Would you please transcribe, exactly as written, the lines of the entries below starting at the one that holds "Where should I click to: Open chart" and ending at the one that holds "Open the alliance", both included?

=== Begin Enclosure ===

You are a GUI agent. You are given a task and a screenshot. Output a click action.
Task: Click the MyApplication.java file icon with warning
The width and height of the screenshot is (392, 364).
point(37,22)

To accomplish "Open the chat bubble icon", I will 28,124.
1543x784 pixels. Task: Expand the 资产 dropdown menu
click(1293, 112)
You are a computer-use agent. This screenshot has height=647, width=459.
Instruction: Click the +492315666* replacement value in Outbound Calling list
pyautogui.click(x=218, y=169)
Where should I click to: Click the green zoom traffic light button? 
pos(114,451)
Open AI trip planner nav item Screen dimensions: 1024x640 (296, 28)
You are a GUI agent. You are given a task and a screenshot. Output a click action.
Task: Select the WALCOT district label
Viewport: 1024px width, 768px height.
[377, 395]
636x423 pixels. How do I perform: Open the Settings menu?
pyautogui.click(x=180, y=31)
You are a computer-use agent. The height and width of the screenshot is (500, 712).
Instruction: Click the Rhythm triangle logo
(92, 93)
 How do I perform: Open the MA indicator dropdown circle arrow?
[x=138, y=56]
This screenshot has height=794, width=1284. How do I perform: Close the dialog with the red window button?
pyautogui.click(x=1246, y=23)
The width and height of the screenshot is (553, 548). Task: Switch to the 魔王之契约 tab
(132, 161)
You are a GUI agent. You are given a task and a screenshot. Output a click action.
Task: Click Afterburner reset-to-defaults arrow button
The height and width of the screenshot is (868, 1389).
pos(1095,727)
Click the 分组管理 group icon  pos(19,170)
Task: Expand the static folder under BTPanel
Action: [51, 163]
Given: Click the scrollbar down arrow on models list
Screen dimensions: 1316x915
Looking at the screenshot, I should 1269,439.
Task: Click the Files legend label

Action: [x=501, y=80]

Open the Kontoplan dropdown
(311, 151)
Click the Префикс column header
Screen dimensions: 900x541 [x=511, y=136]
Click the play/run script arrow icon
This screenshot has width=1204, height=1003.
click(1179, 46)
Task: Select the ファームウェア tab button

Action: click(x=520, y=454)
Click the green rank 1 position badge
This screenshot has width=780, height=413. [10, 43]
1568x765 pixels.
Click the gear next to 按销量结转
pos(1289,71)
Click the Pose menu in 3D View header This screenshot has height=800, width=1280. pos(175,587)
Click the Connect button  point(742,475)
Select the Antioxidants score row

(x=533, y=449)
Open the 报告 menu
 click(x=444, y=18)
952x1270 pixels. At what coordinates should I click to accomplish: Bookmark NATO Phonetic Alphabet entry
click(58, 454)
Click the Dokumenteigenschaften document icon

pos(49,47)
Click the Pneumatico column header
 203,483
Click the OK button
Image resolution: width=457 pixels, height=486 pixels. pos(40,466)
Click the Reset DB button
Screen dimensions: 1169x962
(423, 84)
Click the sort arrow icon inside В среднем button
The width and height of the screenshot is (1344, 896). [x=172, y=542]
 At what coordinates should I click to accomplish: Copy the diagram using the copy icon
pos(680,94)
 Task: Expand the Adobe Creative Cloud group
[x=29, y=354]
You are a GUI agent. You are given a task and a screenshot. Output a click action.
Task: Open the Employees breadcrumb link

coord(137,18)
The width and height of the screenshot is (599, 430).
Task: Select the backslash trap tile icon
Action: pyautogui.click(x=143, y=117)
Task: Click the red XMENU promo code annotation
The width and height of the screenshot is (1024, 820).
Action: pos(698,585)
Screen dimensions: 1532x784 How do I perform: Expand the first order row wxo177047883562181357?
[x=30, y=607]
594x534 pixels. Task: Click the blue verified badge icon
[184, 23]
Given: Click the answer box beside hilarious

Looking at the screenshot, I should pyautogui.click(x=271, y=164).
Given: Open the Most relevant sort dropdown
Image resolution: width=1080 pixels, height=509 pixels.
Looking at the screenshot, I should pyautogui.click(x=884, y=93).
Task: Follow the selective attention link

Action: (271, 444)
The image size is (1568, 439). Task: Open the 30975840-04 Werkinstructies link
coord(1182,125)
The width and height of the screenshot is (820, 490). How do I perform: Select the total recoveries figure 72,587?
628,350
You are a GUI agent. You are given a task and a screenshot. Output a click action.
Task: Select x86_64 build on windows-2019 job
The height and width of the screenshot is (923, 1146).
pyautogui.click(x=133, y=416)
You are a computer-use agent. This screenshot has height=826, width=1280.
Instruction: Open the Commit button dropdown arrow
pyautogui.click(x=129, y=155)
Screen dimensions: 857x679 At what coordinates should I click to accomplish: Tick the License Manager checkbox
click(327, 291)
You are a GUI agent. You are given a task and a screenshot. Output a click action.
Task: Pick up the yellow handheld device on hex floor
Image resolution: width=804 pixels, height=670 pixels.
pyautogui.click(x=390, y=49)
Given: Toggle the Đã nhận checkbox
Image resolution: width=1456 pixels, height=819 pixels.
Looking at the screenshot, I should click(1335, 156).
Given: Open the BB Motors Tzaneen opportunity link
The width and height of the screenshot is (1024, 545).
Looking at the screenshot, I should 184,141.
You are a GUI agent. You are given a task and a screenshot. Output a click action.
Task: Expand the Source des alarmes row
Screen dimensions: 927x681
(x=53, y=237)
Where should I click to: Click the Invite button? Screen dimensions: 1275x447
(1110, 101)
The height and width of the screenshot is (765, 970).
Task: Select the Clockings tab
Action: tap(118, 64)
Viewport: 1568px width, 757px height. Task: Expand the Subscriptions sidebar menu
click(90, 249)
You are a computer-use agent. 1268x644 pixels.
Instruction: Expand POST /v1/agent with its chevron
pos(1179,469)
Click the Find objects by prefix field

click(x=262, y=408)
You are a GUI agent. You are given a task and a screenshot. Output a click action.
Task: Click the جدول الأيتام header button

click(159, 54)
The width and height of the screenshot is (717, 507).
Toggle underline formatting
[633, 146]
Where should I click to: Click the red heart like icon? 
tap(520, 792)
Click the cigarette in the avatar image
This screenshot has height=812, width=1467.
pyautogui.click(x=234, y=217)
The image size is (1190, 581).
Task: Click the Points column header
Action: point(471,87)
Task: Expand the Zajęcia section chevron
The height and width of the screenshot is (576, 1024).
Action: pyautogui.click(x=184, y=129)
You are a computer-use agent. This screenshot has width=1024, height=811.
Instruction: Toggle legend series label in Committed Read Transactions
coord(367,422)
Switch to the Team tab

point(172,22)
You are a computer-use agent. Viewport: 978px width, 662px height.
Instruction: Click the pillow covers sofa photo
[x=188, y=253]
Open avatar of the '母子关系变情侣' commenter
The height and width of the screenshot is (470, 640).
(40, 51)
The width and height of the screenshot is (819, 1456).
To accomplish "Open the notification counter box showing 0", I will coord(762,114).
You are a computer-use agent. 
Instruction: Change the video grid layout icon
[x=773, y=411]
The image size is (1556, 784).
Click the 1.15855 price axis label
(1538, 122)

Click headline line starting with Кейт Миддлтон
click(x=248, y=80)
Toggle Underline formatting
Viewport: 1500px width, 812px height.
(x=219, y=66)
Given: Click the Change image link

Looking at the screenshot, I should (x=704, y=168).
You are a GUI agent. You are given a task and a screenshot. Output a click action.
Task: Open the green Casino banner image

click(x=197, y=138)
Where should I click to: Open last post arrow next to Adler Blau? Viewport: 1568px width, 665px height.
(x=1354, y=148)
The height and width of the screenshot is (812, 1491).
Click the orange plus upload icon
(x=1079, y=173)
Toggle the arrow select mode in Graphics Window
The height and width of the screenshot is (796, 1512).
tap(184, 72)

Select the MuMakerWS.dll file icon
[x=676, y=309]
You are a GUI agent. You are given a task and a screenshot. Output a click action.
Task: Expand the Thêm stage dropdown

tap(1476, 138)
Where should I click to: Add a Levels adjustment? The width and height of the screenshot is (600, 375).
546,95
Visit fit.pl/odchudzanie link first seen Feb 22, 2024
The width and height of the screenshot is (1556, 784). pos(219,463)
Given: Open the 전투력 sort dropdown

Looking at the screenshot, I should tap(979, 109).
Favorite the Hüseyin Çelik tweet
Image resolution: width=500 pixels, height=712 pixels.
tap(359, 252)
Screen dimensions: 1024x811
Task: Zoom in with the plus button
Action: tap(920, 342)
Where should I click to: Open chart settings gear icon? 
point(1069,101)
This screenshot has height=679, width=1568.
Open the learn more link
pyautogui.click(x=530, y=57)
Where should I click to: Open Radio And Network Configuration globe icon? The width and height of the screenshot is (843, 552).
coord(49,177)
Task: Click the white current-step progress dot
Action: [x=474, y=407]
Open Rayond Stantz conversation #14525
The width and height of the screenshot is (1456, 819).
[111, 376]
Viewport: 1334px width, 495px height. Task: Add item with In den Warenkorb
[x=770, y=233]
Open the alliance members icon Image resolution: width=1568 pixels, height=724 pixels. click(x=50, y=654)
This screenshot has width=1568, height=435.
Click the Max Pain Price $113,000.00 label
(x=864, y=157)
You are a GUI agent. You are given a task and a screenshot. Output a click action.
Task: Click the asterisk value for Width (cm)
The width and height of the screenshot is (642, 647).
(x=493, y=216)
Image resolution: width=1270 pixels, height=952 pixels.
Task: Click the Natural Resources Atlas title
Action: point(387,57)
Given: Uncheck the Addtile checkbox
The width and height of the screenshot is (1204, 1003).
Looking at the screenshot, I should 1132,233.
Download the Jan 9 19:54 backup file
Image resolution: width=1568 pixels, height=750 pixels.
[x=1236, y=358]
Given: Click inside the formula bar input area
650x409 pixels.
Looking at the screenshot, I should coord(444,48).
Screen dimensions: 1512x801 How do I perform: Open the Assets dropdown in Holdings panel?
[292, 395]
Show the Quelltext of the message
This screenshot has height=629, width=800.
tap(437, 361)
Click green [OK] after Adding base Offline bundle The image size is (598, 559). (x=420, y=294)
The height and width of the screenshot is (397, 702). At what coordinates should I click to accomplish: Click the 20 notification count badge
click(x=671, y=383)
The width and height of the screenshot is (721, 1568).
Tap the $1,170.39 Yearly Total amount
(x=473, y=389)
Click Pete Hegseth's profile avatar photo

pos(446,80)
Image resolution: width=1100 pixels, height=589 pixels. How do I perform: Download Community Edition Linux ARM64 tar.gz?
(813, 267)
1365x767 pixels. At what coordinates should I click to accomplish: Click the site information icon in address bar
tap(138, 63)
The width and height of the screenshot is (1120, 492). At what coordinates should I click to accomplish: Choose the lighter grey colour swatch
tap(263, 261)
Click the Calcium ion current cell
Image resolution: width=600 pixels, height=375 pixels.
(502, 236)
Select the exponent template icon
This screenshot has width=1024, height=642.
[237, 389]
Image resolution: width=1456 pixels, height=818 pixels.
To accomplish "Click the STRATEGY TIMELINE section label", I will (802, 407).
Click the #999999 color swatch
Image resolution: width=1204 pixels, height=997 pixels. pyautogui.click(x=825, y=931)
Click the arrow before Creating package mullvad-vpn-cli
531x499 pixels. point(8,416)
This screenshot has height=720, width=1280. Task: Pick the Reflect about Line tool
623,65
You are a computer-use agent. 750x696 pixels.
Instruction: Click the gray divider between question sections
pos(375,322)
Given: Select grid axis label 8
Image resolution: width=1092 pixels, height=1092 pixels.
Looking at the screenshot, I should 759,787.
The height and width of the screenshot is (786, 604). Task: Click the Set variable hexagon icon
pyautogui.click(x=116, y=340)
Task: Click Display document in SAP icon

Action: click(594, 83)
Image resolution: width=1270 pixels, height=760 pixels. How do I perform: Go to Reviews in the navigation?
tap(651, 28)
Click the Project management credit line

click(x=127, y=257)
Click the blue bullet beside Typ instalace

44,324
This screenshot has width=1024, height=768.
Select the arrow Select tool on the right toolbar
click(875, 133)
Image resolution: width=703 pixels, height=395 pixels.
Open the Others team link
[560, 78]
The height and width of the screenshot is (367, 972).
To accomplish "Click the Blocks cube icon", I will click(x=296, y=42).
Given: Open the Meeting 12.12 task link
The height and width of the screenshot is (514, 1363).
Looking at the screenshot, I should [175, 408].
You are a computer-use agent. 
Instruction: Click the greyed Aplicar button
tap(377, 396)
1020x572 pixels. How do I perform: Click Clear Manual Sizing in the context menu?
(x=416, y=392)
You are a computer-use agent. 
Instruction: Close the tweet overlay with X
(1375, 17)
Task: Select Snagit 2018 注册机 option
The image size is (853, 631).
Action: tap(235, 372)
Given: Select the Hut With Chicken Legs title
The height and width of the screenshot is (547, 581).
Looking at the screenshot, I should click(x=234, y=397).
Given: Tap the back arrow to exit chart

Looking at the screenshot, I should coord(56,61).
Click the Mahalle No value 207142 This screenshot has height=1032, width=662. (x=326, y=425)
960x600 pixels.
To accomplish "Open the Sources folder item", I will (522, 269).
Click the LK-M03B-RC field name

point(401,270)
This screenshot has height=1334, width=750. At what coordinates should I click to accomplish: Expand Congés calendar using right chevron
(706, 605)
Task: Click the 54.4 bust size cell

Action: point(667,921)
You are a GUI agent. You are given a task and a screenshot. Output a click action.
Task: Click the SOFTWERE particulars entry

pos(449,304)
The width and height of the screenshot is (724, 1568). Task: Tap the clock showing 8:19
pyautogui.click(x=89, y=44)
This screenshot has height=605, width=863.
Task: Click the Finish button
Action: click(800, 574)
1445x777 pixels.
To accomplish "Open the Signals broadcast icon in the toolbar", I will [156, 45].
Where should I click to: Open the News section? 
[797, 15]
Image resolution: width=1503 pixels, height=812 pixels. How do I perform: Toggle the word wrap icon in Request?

=== End Enclosure ===

* _TASK RESULT_
Where should I click to: Open chart settings gear icon? 
point(1069,101)
This screenshot has height=679, width=1568.
Open the learn more link
pyautogui.click(x=530, y=57)
Where should I click to: Open Radio And Network Configuration globe icon? The width and height of the screenshot is (843, 552).
coord(49,177)
Task: Click the white current-step progress dot
Action: [x=474, y=407]
Open Rayond Stantz conversation #14525
The width and height of the screenshot is (1456, 819).
[111, 376]
Viewport: 1334px width, 495px height. Task: Add item with In den Warenkorb
[x=770, y=233]
Open the alliance members icon Image resolution: width=1568 pixels, height=724 pixels. click(x=50, y=654)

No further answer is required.